== Written exercise A ==
Summarize the podcast episode description below in two sentences.

== Extracted text ==

Growing Up Irooni: Hamid Rahmanian on Building Persian Culture, One Story at a Time

Learn Persian with Chai and Conversation

Chai & Conversation

Iran, Conversation, Persian, Chai, Language Learning, Farsi, Courses, Education

4.9548 Ratings

🗓️ 13 May 2026

⏱️ 90 minutes

🧾️ Download transcript

Summary

In this episode, Leyla sits down with Hamid Rahmanian — the Iranian-American artist, filmmaker, and visionary behind some of the most ambitious Shahnameh projects of our time, including the illustrated Shahnameh: The Epic of the Persian Kings, the touring live productions Feathers of Fire and Song of the North, and most recently Rostam: Tales from the Shahnameh, a beautifully illustrated edition for younger readers.

Hamid takes us back to his childhood in Tehran, where he grew up in a traditional family with no exposure to the arts — not knowing that art school even existed until he was nineteen. He shares the moment Pink Floyd changed his life, the exam that nearly sent him to the front lines of the Iran-Iraq war, and the Saadi poem that pushed him to leave his successful Tehran design firm at the height of his career to start over in New York.

The conversation traces his unlikely path through Pratt Institute, Disney Animation (which he begged to be laid off from), early documentary films exploring Iranian identity, and his eventual partnership with his wife Melissa — whose simple challenge, "Why don't you just do it?", sparked what would become nearly two decades of work bringing the Shahnameh to global audiences.

Hamid speaks honestly about the economics of cultural work that doesn't fit easily into grants or markets, why he refuses to make art for elites or museums, and what he's learned about the Iranian diaspora's complicated relationship with its own culture. He shares why he believes culture, not politics, is what endures — and why building it requires us to show up, spend money, and participate, rather than scroll past.

It's a generous, funny, and often pointed conversation with someone who has spent his life proving that Persian stories belong on every table, in every classroom, in every home — and that the people best positioned to make that happen are us.


Related Links

  • Hamid Rahmanian's official sitekingorama.com (note: I wasn't able to verify the exact URL spelling — Hamid mentions it in the interview as "Kingarama" but this should be confirmed before publishing)

== Items in a dataset ==

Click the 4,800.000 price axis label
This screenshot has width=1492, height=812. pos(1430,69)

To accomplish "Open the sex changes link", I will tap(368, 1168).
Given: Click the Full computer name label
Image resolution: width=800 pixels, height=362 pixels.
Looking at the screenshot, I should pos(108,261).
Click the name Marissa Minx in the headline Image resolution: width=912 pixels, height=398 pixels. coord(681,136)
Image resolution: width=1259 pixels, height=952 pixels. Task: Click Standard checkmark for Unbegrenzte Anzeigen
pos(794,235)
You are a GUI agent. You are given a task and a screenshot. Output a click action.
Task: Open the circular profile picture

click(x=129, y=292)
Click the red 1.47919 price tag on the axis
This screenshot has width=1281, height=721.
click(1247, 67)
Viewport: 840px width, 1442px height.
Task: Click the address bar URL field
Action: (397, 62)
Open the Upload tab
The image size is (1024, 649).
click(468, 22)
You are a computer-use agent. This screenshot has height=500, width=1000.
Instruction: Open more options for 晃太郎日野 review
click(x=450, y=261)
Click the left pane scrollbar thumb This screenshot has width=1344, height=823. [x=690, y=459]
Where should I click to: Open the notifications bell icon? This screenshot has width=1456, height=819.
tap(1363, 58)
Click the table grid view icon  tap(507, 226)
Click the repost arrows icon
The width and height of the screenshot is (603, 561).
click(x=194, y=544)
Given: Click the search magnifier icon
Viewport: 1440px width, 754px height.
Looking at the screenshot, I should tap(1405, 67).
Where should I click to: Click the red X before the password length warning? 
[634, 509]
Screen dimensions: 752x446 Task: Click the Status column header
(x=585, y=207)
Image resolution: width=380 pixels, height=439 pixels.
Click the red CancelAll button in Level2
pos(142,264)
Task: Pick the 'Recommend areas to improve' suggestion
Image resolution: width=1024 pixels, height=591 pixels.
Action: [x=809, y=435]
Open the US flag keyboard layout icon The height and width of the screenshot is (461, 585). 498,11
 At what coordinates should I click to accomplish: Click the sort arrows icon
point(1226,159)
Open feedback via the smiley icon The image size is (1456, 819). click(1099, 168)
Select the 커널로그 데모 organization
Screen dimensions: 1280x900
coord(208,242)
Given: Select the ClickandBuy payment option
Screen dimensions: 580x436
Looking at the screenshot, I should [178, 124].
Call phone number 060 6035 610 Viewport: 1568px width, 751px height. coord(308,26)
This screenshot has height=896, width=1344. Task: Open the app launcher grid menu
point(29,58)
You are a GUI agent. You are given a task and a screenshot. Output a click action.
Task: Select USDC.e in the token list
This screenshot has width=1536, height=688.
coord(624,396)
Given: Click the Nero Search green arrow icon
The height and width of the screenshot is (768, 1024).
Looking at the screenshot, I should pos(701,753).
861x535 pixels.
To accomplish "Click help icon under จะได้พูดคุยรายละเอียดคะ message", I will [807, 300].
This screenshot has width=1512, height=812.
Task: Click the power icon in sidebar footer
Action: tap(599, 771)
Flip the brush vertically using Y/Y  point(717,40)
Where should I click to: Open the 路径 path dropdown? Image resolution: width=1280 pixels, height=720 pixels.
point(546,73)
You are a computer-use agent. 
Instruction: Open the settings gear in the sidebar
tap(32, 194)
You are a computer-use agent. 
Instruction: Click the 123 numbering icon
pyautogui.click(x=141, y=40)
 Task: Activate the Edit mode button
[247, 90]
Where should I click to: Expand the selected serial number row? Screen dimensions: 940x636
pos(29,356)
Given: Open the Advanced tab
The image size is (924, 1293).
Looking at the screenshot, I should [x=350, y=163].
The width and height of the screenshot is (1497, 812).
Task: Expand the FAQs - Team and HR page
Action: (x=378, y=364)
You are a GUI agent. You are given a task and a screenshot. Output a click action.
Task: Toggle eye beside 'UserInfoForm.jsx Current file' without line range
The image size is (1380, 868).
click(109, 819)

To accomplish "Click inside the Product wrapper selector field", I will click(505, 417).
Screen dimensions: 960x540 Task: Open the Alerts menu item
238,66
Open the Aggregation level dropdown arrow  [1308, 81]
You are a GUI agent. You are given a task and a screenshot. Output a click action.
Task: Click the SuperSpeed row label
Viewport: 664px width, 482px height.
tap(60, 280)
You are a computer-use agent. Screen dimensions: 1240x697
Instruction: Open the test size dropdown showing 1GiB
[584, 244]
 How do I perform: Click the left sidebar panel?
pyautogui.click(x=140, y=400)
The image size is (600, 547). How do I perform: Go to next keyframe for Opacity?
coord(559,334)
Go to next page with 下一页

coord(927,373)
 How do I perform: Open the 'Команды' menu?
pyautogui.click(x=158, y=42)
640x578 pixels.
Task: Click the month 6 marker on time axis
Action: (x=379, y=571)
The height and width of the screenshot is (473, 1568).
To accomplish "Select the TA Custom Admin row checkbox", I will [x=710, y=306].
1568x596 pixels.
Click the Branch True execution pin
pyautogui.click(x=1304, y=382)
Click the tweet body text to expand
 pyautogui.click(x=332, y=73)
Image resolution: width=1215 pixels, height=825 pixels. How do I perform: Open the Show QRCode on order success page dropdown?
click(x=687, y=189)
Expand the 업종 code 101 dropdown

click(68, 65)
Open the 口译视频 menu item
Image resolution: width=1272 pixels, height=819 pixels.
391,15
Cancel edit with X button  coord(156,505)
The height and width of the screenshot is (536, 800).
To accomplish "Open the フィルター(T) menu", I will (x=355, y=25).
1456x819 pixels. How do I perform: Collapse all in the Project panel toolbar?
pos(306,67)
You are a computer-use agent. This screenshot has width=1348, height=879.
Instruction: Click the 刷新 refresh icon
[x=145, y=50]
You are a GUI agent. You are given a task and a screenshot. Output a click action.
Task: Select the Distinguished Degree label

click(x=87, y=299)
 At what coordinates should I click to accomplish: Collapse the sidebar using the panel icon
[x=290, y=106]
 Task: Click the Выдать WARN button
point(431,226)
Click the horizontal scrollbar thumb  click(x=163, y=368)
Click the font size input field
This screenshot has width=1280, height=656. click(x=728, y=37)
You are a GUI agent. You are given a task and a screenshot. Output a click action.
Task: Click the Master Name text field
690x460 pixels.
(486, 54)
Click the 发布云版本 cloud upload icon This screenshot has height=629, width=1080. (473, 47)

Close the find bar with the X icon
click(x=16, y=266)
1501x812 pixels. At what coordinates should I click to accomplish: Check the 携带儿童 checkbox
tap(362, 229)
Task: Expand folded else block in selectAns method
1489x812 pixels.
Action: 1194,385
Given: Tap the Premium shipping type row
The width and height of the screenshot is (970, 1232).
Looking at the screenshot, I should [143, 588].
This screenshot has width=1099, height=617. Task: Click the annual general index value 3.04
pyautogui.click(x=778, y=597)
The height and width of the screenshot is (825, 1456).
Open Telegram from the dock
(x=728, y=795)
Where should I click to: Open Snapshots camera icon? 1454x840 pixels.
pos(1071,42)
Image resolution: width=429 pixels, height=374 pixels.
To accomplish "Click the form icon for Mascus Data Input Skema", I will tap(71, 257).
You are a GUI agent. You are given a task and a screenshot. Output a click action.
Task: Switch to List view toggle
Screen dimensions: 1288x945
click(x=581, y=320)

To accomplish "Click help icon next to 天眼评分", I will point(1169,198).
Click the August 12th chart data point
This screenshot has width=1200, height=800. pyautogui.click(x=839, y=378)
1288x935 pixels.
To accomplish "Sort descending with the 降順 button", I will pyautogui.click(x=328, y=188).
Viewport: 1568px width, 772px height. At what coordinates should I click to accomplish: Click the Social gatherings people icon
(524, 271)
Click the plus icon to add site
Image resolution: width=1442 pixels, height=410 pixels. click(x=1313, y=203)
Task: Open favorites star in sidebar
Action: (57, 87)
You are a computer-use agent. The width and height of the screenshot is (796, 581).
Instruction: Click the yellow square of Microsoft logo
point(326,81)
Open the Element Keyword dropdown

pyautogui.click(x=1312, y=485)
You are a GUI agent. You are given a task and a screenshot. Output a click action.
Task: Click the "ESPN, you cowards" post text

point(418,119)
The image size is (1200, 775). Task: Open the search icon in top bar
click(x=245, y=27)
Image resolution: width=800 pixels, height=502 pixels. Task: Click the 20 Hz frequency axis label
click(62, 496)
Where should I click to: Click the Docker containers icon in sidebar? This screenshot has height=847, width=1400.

== Written exercise B ==
Reproduce the records word for word from their first line through the line that contains "Click the table", including both of those lines.

== Expected output A ==
In this episode, Leyla talks with Hamid Rahmanian, the Iranian-American artist and filmmaker behind several Shahnameh projects, about his path from a traditional childhood in Tehran through Pratt Institute, Disney Animation, and early documentary films to nearly two decades of bringing the Shahnameh to global audiences with his wife Melissa. He also discusses the economics of cultural work, his refusal to make art for elites or museums, the Iranian diaspora's complicated relationship with its own culture, and his belief that culture, not politics, is what endures.

== Expected output B ==
Click the 4,800.000 price axis label
This screenshot has width=1492, height=812. pos(1430,69)

To accomplish "Open the sex changes link", I will tap(368, 1168).
Given: Click the Full computer name label
Image resolution: width=800 pixels, height=362 pixels.
Looking at the screenshot, I should pos(108,261).
Click the name Marissa Minx in the headline Image resolution: width=912 pixels, height=398 pixels. coord(681,136)
Image resolution: width=1259 pixels, height=952 pixels. Task: Click Standard checkmark for Unbegrenzte Anzeigen
pos(794,235)
You are a GUI agent. You are given a task and a screenshot. Output a click action.
Task: Open the circular profile picture

click(x=129, y=292)
Click the red 1.47919 price tag on the axis
This screenshot has width=1281, height=721.
click(1247, 67)
Viewport: 840px width, 1442px height.
Task: Click the address bar URL field
Action: (397, 62)
Open the Upload tab
The image size is (1024, 649).
click(468, 22)
You are a computer-use agent. This screenshot has height=500, width=1000.
Instruction: Open more options for 晃太郎日野 review
click(x=450, y=261)
Click the left pane scrollbar thumb This screenshot has width=1344, height=823. [x=690, y=459]
Where should I click to: Open the notifications bell icon? This screenshot has width=1456, height=819.
tap(1363, 58)
Click the table grid view icon  tap(507, 226)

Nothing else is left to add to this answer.